UNITED STATES
SECURITIES AND EXCHANGE COMMISSION
WASHINGTON, D.C. 20549
FORM 8-K
CURRENT REPORT
Pursuant to Section 13 or 15(d) of
The Securities Exchange Act of 1934
Date of Report (Date of earliest event reported): April 1, 2007
CALLAWAY GOLF COMPANY
(Exact name of registrant as specified in its charter)
DELAWARE | 1-10962 | 95-3797580 | ||
(State or Other Jurisdiction of Incorporation) |
(Commission File Number) | (IRS Employer Identification No.) |
2180 Rutherford Road, Carlsbad, California | 92008-7328 | |
(Address of principal executive offices) | (Zip Code) |
Registrants telephone number, including area code: (760) 931-1771
NOT APPLICABLE
(Former name or former address, if changed since last report.)

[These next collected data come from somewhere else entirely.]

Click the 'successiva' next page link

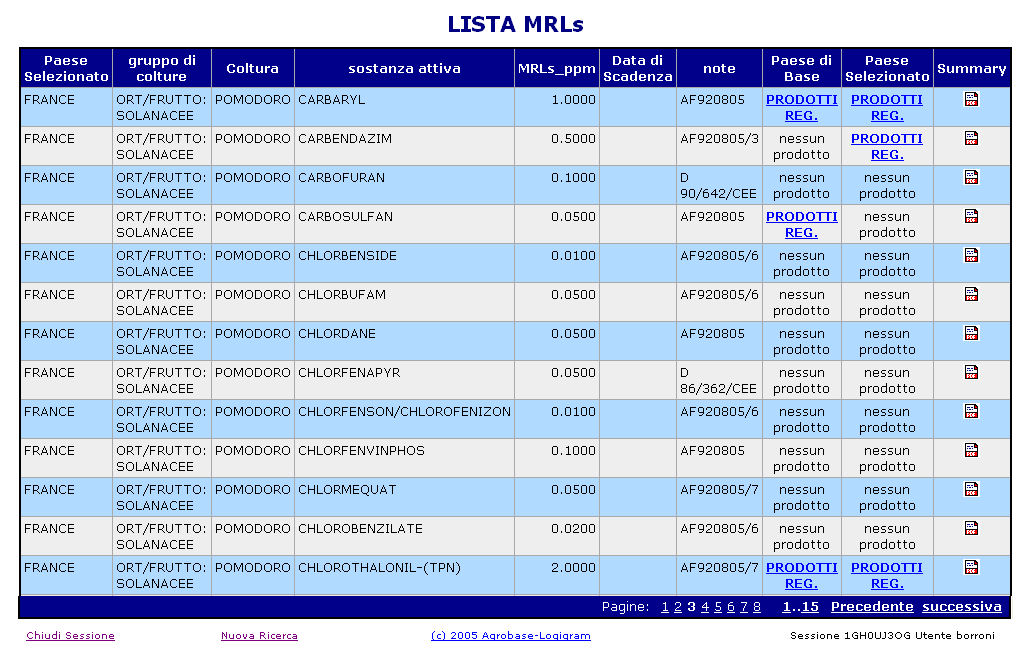pyautogui.click(x=961, y=607)
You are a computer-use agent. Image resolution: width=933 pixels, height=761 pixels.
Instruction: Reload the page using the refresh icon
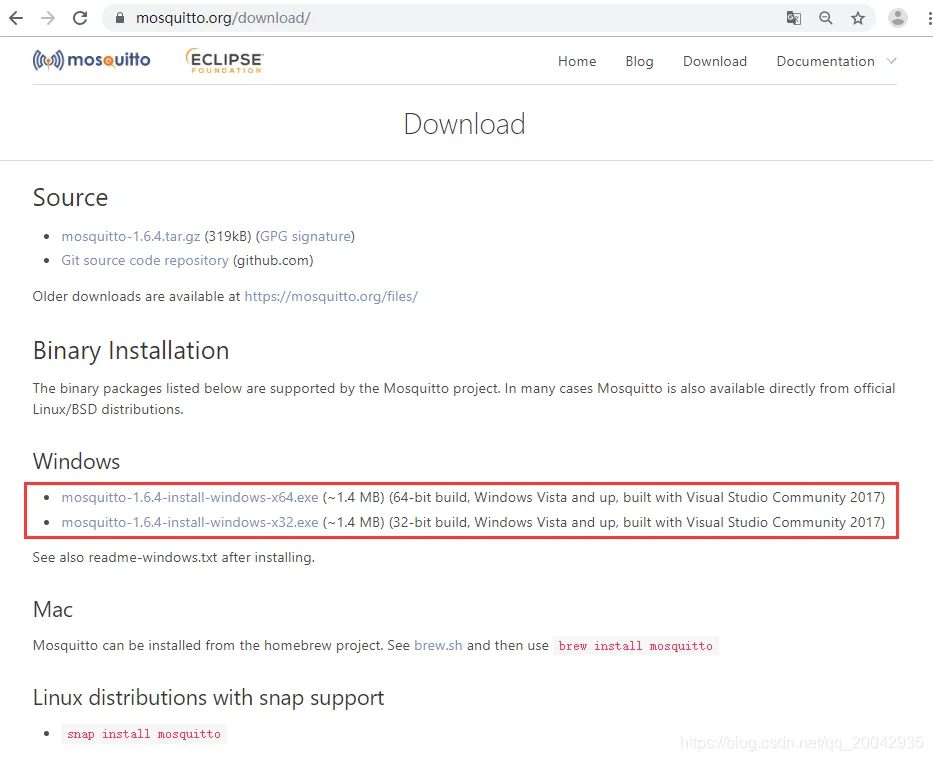point(80,17)
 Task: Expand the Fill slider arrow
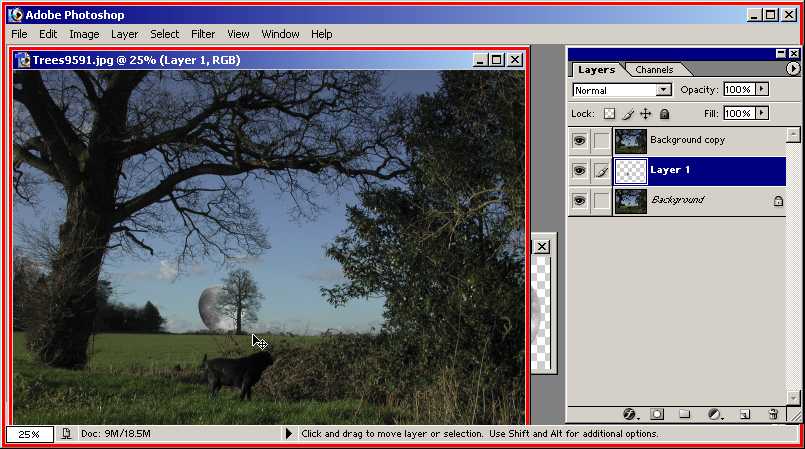tap(762, 114)
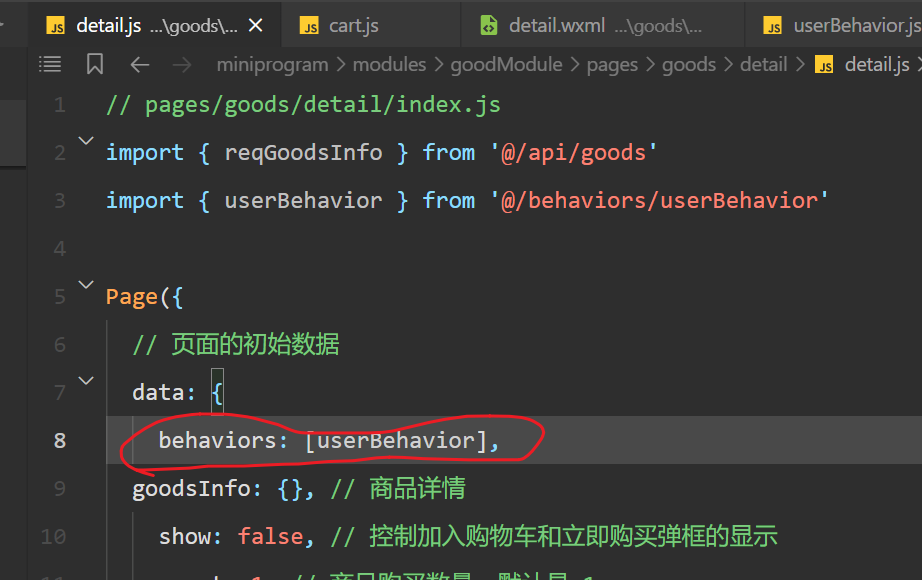Select the detail.js editor tab
This screenshot has width=922, height=580.
(108, 26)
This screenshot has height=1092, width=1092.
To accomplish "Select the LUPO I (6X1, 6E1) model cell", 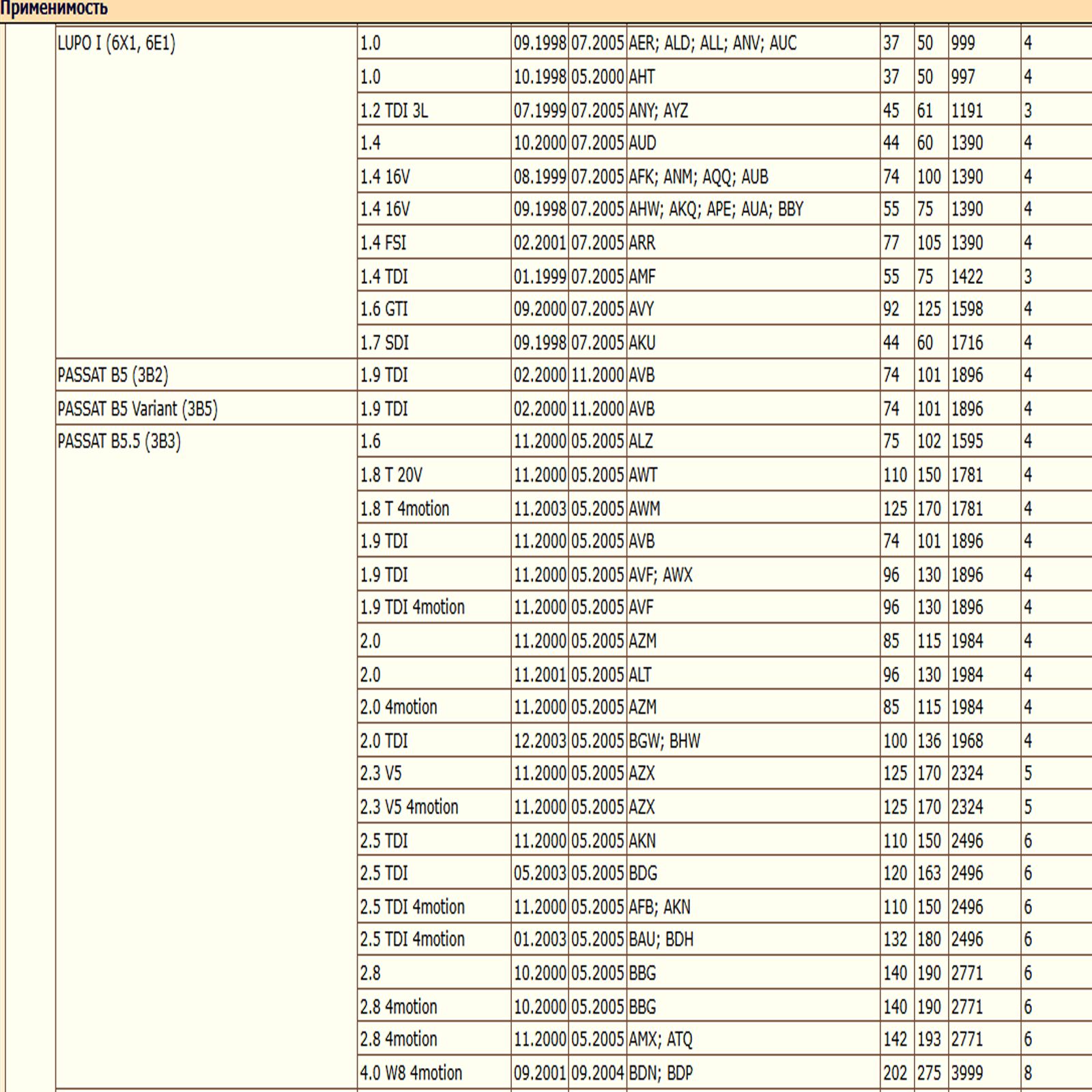I will (206, 192).
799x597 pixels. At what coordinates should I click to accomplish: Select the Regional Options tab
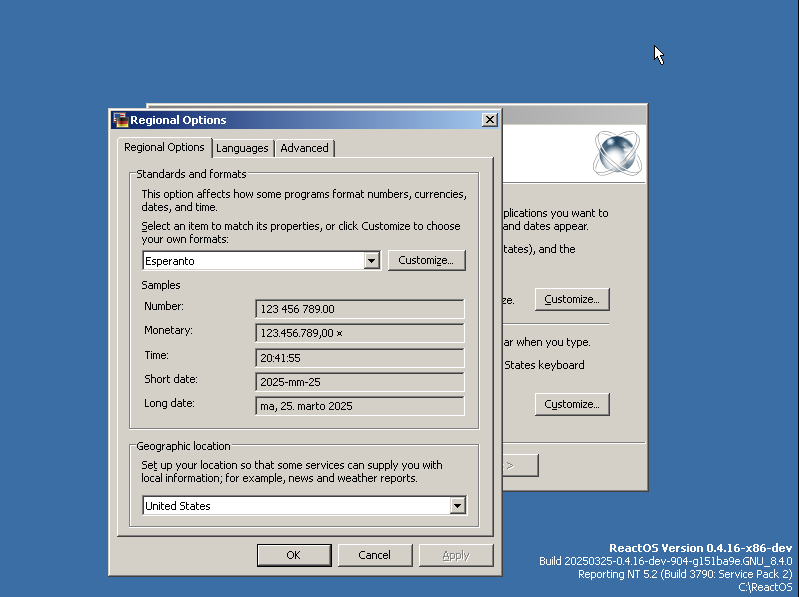[x=164, y=147]
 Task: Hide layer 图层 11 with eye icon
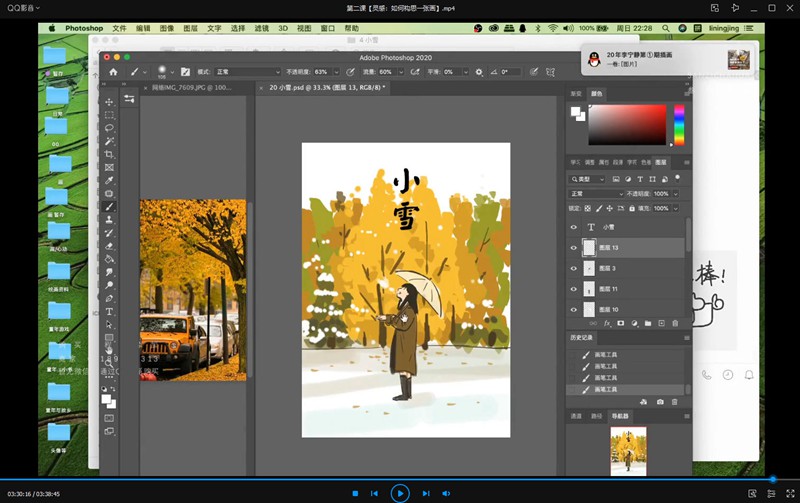(x=573, y=288)
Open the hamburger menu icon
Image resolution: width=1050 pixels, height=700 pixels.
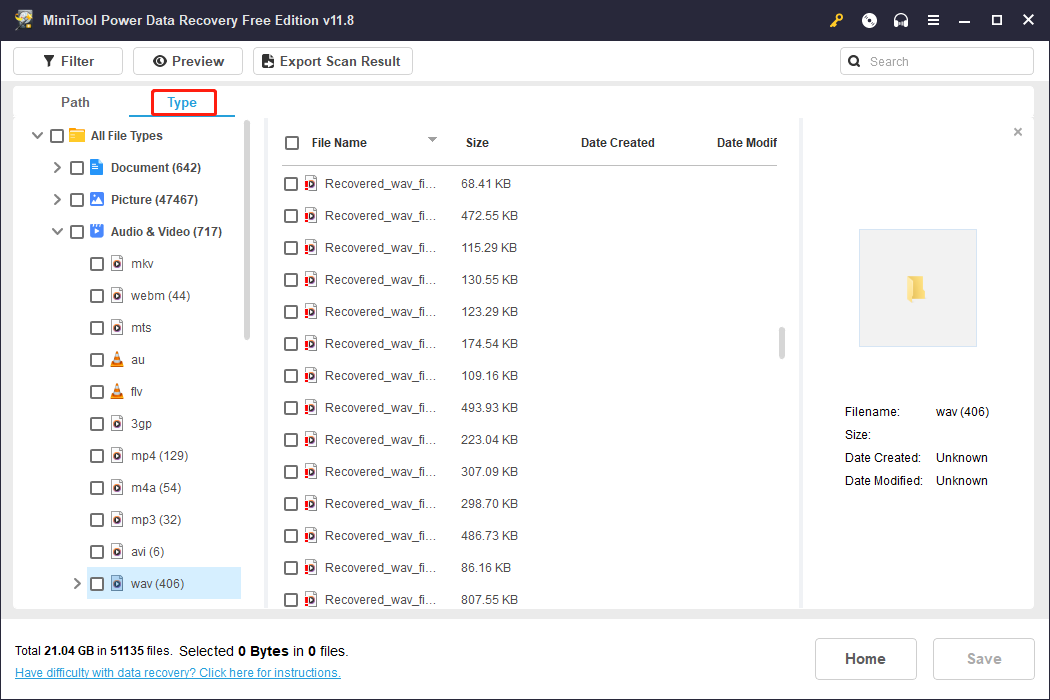coord(933,20)
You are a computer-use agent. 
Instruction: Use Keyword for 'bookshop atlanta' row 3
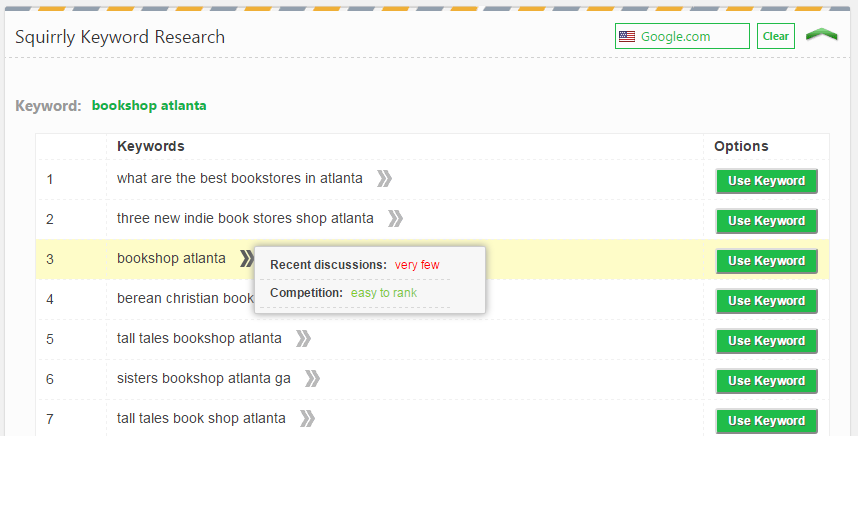(767, 261)
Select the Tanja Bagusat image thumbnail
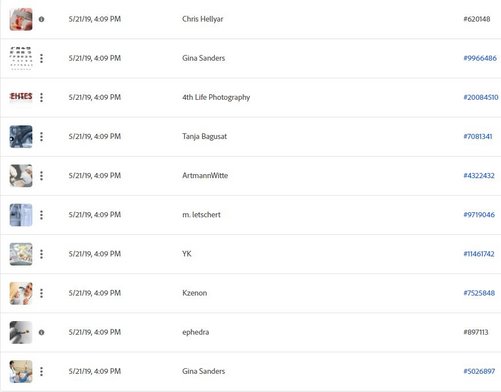This screenshot has width=501, height=392. (x=21, y=137)
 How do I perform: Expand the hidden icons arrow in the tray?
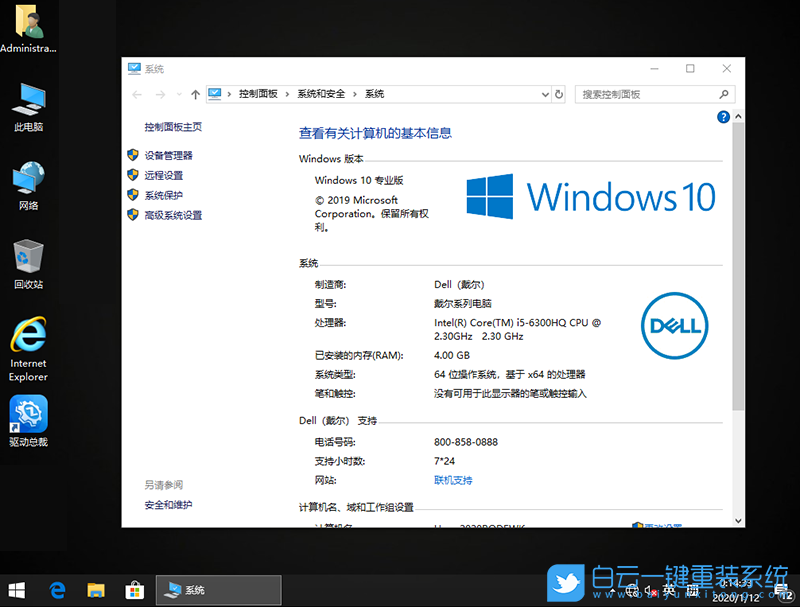pyautogui.click(x=612, y=592)
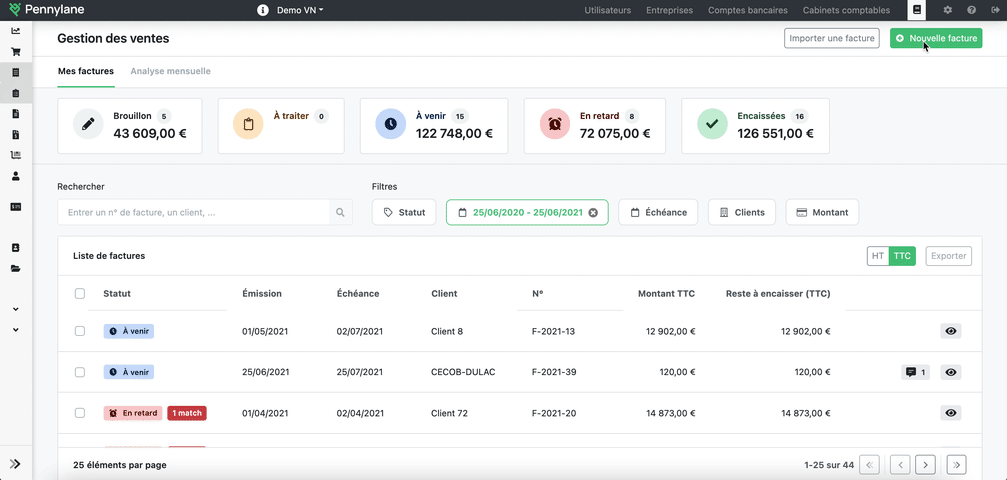Switch to Analyse mensuelle tab
The width and height of the screenshot is (1007, 480).
pos(170,72)
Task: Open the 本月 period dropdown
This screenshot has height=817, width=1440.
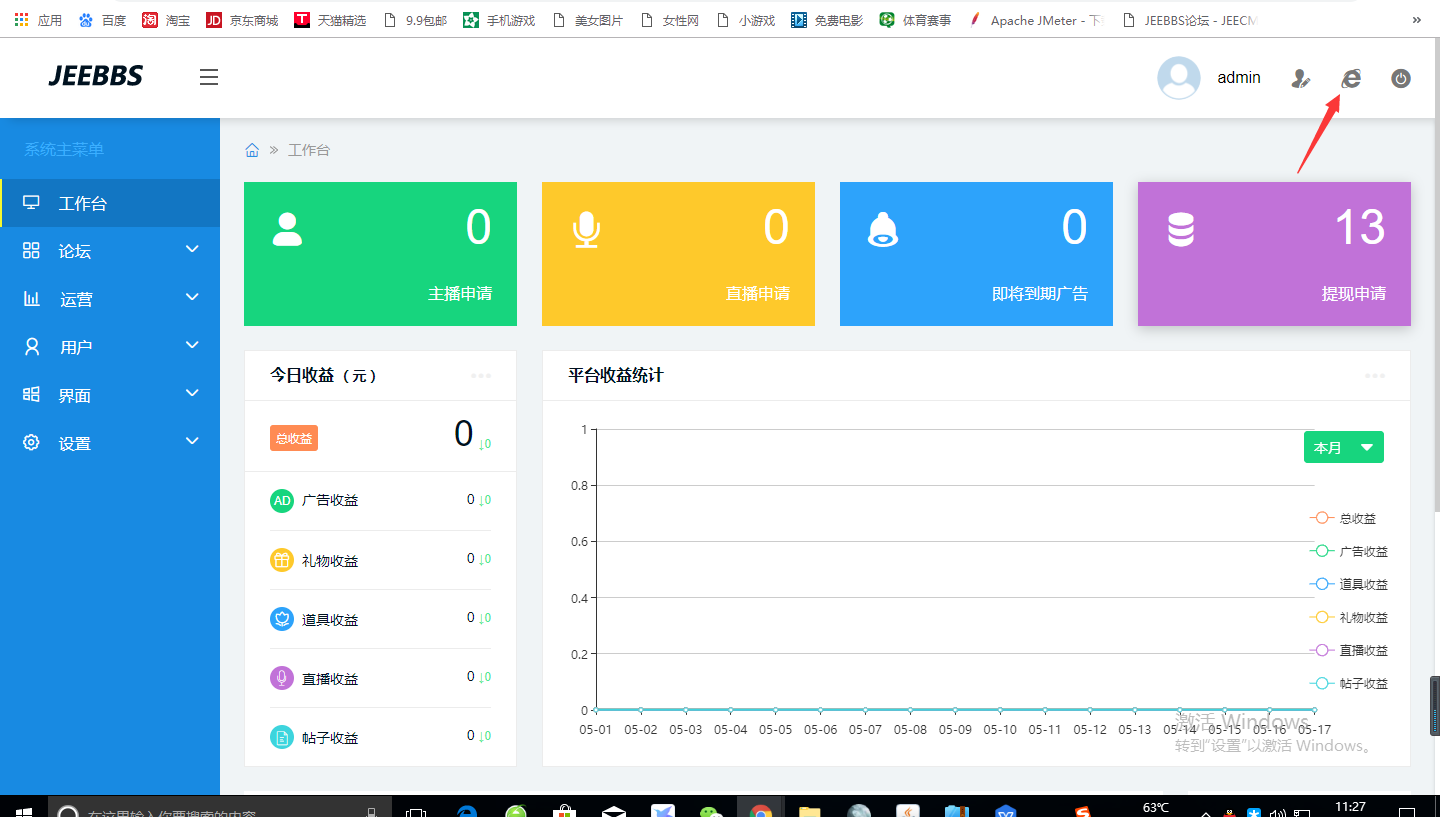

Check the appropriate box below if the Form 8-K filing is intended to simultaneously satisfy the filing obligation of the registrant under any of the following provisions (see General Instruction A.2. below):
¨ | Written communications pursuant to Rule 425 under the Securities Act (17 CFR 230.425) |
¨ | Soliciting material pursuant to Rule 14a-12 under the Exchange Act (17 CFR 240.14a-12) |
¨ | Pre-commencement communications pursuant to Rule 14d-2(b) under the Exchange Act (17 CFR 240.14d-2(b)) |
¨ | Pre-commencement communications pursuant to Rule 13e-4(c) under the Exchange Act (17 CFR 240.13e-4(c)) |
SECTION 1 CORPORATE GOVERNANCE AND MANAGEMENT
Item 5.02 | Departure of Directors or Certain Officers; Election of Directors; Appointment of Certain Officers; Compensatory Arrangements of Certain Officers. |
(e) First Amendment to Officer Employment Agreement with Steven C. McCracken
Effective April 1, 2007, Callaway Golf Company (the Company) entered into a First Amendment to Officer Employment Agreement with Steven C. McCracken. Pursuant to the First Amendment, the Company has agreed, among other things, (i) to extend the termination date of Mr. McCrackens employment agreement to April 30, 2008 and (ii) to specify that Mr. McCrackens annual target bonus opportunity is 60% of his base salary.
The description of the terms of the First Amendment is qualified in its entirety by reference to the First Amendment, which is attached hereto as Exhibit 10.43 and incorporated in this Item 5.02 by this reference.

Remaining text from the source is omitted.